«Mors vitam vicit»: morte e morti nel mondo romano
«Mors vitam vicit»:
morte e morti nel mondo romano
Nicola Criniti
"Ager Veleias", 20.05 (2025) [www.veleia.it]
«Passante, quello che tu sei, anche io lo sono stato: quello che io sono, lo sarete anche tutti voi». È un memento mori inquietante e molto diffuso, quasi uno stereotipo nella cultura mediterranea: dalla Palestina ellenistica, all'Italia medievale/rinascimentale, ai cimiteri europei post-napoleonici, agli epitaffi funerari occidentali otto-novecenteschi.
«Mors vitam vicit», nessuno «ha potere sul giorno della morte»: come lasciò scritto Cicerone, «è sicuro che dobbiamo morire, ma non sappiamo se in questo stesso giorno»… È certo solo che cotidie morimur!
Anche se costa "fatica", dunque, finché ti è concesso – dum licet – vivi pienamente il tuo tempo, giorno dopo giorno... La morte, del resto, avrà il senso che le abbiamo dato con il nostro vivere quotidiano.
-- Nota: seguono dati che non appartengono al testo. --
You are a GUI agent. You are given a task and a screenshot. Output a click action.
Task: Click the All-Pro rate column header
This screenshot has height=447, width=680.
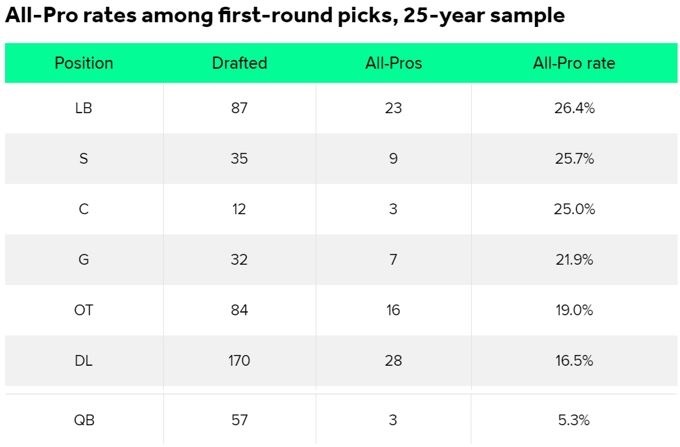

È la Mors stessa che, tirandoci in modo deciso per le orecchie, lo suggerisce: «Vivete appieno, sto per venire».
Le frequenti esortazioni iscritte al carpe diem di oraziana memoria, dal canto loro, sono l'atavica eredità classica di un diffuso scetticismo e di una altrettanto diffusa incertezza e perplessità sul destino dell'uomo dopo la morte: «Sono sicuro che non c'è domani!» si epigrafa a Roma, in età imperiale.
Unico sollievo, fors'anche speranza, è allora quello di essere ricordati dai sopravvissuti: la vita dei defunti è affidata alla memoria dei vivi, scrisse ancora Cicerone.